[An experimental study on antitumor effect of prostaglandin D2].

The cell growth inhibitory effects of prostaglandin D2 (PGD2) were examined on cultured and implanted malignant tumor cell lines. The results were as follows. 1) PGD2 showed significant cytotoxicity against Sarcoma-180, Ehrlich cancer, Yoshida sarcoma and KATO-III in culture. The cytotoxicity of PGD2 against KATO-III was the lowest. 2) PGD2 at a dose of 40 micrograms/mouse/day was intraperitoneally injected into ddY mice for 10 days starting on the first day after an intraperitoneal implant of 2 X 10(5) Sarcoma-180 cells. As a result, the duration of survival was significantly prolonged.
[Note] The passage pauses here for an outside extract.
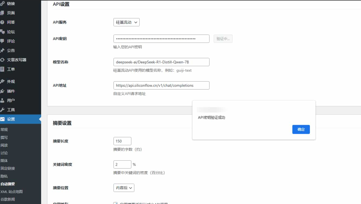Open the 文章改写器 rewriter icon
The height and width of the screenshot is (204, 361).
[x=2, y=60]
However, intravenous injection was less effective than intraperitoneal injection. 3) Addition of Forskolin to the cultured KATO-III cells with PGD2 resulted in a significant increase of cyclic AMP (cAMP) levels. However, the growth inhibition of PGD2 was independent of elevated levels of cAMP. 4) DNA histograms using flow cytometry showed PGD2 blocked significantly G2 + M phase DNA synthesis in the cultured Sarcoma-180 cells, and S phase DNA synthesis in KATO-III cells was significantly blocked with PGD2 at a concentration of 100 micrograms/ml. The results indicate that PGD2 possesses an antitumor effect on 4 malignant tumor cell lines. Furthermore, it seems that the antitumor mechanism of PGD2 is due to the inhibition of DNA synthesis rather than the action through cAMP-receptor, and the blockade to cell cycle progression is dependent on kinds of tumor cell lines.